_INSTRUCTIONS FOR THE TASK_: For the data below, give the number of lines in which "will" occurs. Include nothing besides that number.

(Collected data entries)
- - -

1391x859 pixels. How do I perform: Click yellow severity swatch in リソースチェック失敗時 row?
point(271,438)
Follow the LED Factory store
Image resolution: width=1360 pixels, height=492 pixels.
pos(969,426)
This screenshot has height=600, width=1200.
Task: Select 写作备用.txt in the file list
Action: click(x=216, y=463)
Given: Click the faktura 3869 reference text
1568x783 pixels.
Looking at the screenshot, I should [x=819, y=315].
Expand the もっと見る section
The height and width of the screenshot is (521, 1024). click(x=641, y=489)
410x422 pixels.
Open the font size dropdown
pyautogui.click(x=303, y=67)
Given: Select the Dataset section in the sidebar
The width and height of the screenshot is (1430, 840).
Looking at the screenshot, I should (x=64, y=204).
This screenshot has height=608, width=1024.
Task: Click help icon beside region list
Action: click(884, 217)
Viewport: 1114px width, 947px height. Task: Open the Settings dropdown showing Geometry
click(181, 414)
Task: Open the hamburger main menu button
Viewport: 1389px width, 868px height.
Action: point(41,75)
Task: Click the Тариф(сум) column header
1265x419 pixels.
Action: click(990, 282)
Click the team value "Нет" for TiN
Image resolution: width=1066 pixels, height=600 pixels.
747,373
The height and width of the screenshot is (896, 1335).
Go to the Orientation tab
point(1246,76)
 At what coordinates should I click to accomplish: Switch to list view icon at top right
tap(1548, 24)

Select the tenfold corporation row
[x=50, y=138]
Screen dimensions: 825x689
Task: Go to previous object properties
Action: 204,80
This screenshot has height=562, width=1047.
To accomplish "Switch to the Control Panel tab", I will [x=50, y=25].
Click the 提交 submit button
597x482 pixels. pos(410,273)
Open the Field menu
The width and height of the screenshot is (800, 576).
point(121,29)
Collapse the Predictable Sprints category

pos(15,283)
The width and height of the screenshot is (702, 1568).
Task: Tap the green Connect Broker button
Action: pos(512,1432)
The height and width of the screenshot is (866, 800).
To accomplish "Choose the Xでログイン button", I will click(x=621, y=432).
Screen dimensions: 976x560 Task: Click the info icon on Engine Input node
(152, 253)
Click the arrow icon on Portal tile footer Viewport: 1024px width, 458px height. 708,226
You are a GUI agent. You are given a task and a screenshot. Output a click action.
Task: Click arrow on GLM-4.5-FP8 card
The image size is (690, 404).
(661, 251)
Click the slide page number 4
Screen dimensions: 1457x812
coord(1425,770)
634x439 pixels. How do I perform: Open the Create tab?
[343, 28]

- - -

_RESPONSE BELOW_: 2